=== Exercise ===
Set every record down again, exactly and completely.

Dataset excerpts
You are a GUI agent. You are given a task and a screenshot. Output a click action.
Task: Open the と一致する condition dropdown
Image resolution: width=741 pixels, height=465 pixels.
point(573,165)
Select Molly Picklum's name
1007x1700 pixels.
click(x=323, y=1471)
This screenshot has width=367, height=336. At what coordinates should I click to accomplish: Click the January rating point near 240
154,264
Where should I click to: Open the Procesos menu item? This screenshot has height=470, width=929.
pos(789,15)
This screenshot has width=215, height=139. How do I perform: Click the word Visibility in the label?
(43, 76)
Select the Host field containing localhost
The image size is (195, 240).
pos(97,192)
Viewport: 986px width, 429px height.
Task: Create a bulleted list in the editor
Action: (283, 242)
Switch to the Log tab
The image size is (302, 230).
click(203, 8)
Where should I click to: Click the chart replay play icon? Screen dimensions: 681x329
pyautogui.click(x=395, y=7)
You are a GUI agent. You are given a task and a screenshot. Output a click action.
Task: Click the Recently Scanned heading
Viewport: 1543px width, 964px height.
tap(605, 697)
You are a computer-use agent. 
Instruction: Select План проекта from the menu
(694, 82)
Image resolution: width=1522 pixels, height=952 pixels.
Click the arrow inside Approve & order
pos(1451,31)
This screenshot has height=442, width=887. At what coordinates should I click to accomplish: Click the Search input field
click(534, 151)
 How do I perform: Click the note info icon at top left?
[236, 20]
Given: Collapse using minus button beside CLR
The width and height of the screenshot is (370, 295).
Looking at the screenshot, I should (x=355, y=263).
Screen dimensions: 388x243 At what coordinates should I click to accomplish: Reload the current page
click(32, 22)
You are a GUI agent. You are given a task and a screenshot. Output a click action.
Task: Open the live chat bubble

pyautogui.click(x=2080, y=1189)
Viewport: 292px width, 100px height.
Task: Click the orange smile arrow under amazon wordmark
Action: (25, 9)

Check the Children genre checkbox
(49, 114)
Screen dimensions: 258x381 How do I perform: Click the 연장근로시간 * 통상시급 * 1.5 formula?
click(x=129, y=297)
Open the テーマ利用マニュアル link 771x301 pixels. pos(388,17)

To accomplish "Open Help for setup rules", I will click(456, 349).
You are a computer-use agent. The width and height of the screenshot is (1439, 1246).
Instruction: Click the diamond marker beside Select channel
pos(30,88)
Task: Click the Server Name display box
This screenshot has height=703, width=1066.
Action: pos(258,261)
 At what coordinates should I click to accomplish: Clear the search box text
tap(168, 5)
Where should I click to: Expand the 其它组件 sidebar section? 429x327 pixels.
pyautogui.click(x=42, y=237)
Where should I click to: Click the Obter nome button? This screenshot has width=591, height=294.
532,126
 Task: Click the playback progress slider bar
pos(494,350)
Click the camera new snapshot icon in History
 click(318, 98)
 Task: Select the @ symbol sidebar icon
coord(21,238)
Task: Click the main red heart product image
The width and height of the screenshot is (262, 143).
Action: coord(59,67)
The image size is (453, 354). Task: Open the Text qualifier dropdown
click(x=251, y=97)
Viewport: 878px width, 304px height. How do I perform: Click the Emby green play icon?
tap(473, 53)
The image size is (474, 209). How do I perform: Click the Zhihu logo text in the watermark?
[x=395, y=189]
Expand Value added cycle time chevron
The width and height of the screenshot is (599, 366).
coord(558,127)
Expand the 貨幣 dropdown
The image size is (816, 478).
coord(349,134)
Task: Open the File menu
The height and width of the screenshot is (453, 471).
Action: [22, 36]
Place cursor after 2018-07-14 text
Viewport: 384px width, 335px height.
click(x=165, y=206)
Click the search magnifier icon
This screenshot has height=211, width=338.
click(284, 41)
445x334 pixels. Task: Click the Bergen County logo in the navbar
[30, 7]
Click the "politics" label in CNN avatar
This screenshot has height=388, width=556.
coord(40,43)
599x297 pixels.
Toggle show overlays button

=== Task result ===
You are a GUI agent. You are given a task and a screenshot. Output a click action.
Task: Open the と一致する condition dropdown
Image resolution: width=741 pixels, height=465 pixels.
point(573,165)
Select Molly Picklum's name
1007x1700 pixels.
click(x=323, y=1471)
This screenshot has width=367, height=336. At what coordinates should I click to accomplish: Click the January rating point near 240
154,264
Where should I click to: Open the Procesos menu item? This screenshot has height=470, width=929.
pos(789,15)
This screenshot has width=215, height=139. How do I perform: Click the word Visibility in the label?
(43, 76)
Select the Host field containing localhost
The image size is (195, 240).
pos(97,192)
Viewport: 986px width, 429px height.
Task: Create a bulleted list in the editor
Action: (283, 242)
Switch to the Log tab
The image size is (302, 230).
click(203, 8)
Where should I click to: Click the chart replay play icon? Screen dimensions: 681x329
pyautogui.click(x=395, y=7)
You are a GUI agent. You are given a task and a screenshot. Output a click action.
Task: Click the Recently Scanned heading
Viewport: 1543px width, 964px height.
tap(605, 697)
You are a computer-use agent. 
Instruction: Select План проекта from the menu
(694, 82)
Image resolution: width=1522 pixels, height=952 pixels.
Click the arrow inside Approve & order
pos(1451,31)
This screenshot has height=442, width=887. At what coordinates should I click to accomplish: Click the Search input field
click(534, 151)
 How do I perform: Click the note info icon at top left?
[236, 20]
Given: Collapse using minus button beside CLR
The width and height of the screenshot is (370, 295).
Looking at the screenshot, I should (x=355, y=263).
Screen dimensions: 388x243 At what coordinates should I click to accomplish: Reload the current page
click(32, 22)
You are a GUI agent. You are given a task and a screenshot. Output a click action.
Task: Open the live chat bubble

pyautogui.click(x=2080, y=1189)
Viewport: 292px width, 100px height.
Task: Click the orange smile arrow under amazon wordmark
Action: (25, 9)

Check the Children genre checkbox
(49, 114)
Screen dimensions: 258x381 How do I perform: Click the 연장근로시간 * 통상시급 * 1.5 formula?
click(x=129, y=297)
Open the テーマ利用マニュアル link 771x301 pixels. pos(388,17)

To accomplish "Open Help for setup rules", I will click(456, 349).
You are a computer-use agent. The width and height of the screenshot is (1439, 1246).
Instruction: Click the diamond marker beside Select channel
pos(30,88)
Task: Click the Server Name display box
This screenshot has height=703, width=1066.
Action: pos(258,261)
 At what coordinates should I click to accomplish: Clear the search box text
tap(168, 5)
Where should I click to: Expand the 其它组件 sidebar section? 429x327 pixels.
pyautogui.click(x=42, y=237)
Where should I click to: Click the Obter nome button? This screenshot has width=591, height=294.
532,126
 Task: Click the playback progress slider bar
pos(494,350)
Click the camera new snapshot icon in History
 click(318, 98)
 Task: Select the @ symbol sidebar icon
coord(21,238)
Task: Click the main red heart product image
The width and height of the screenshot is (262, 143).
Action: coord(59,67)
The image size is (453, 354). Task: Open the Text qualifier dropdown
click(x=251, y=97)
Viewport: 878px width, 304px height. How do I perform: Click the Emby green play icon?
tap(473, 53)
The image size is (474, 209). How do I perform: Click the Zhihu logo text in the watermark?
[x=395, y=189]
Expand Value added cycle time chevron
The width and height of the screenshot is (599, 366).
coord(558,127)
Expand the 貨幣 dropdown
The image size is (816, 478).
coord(349,134)
Task: Open the File menu
The height and width of the screenshot is (453, 471).
Action: [22, 36]
Place cursor after 2018-07-14 text
Viewport: 384px width, 335px height.
click(x=165, y=206)
Click the search magnifier icon
This screenshot has height=211, width=338.
click(284, 41)
445x334 pixels. Task: Click the Bergen County logo in the navbar
[30, 7]
Click the "politics" label in CNN avatar
This screenshot has height=388, width=556.
coord(40,43)
599x297 pixels.
Toggle show overlays button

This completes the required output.